What makes this system especially interesting is that it doesn’t operate in isolation. The emotional weight of everything else happening around you influences how strongly this region reacts to a given threat. Your brain is constantly integrating emotional information from multiple sources to calibrate your response, which is why the same situation can feel terrifying in one context and manageable in another.

It Coordinates Every Movement You Make

Walking, reaching for a cup, typing on a keyboard: all voluntary movement depends on your brain’s ability to coordinate dozens of muscles with precise timing. A structure at the back of your brain called the cerebellum oversees this process. It manages your balance, posture, and gait, and fine-tunes limb movements so they’re smooth rather than jerky. It also plays a role in motor learning, the process by which repeated practice turns a clumsy new skill into an automatic one. When you first learned to ride a bike, your cerebellum was working overtime. Now it handles those adjustments without your conscious attention.

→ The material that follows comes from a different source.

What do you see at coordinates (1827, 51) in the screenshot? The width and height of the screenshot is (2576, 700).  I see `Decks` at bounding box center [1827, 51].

It Rewires Itself Throughout Your Life

One of the most remarkable things about the brain is that it isn’t fixed. It physically changes in response to what you do, learn, and experience, a property called neuroplasticity. When you practice a skill repeatedly, the connections between the neurons involved in that skill get stronger. When you stop using certain pathways, they weaken. This is how learning works at a physical level.

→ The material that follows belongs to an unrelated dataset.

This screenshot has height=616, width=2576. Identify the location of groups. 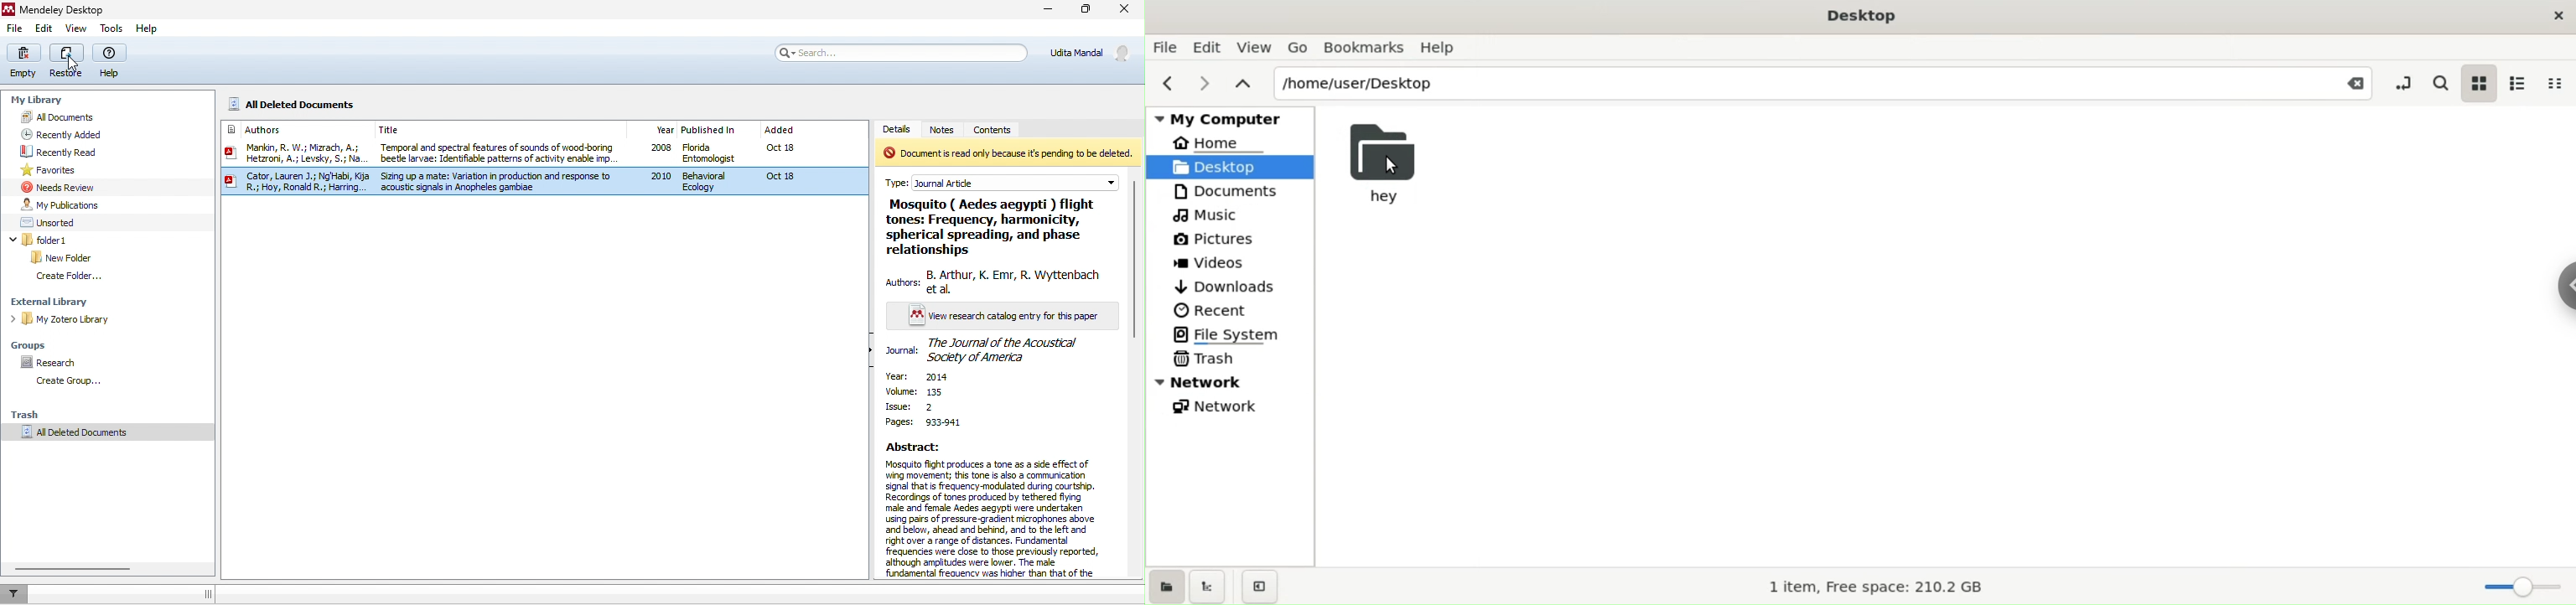
(32, 343).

Neuroplasticity isn’t limited to childhood. Adult brains continue to reorganize. Brain imaging studies have shown that after injury to one side of the brain, motor-related areas on the opposite side can gradually take over lost functions. Initially, activity increases broadly across both sides of the brain, then shifts over time as specific regions adapt to their new role. Exercise, environmental enrichment, repetition, and even music therapy have all been shown to positively influence this rewiring process. The brain also continues to produce new neurons in at least a couple of regions throughout adulthood, including the hippocampus, the same area critical for forming new memories.

Aging and neurodegenerative diseases reduce the brain’s ability to rewire itself, partly because the chemical messengers that support plasticity decline over time. But the capacity never disappears entirely, which is why rehabilitation after a stroke or brain injury can produce meaningful recovery even months or years later.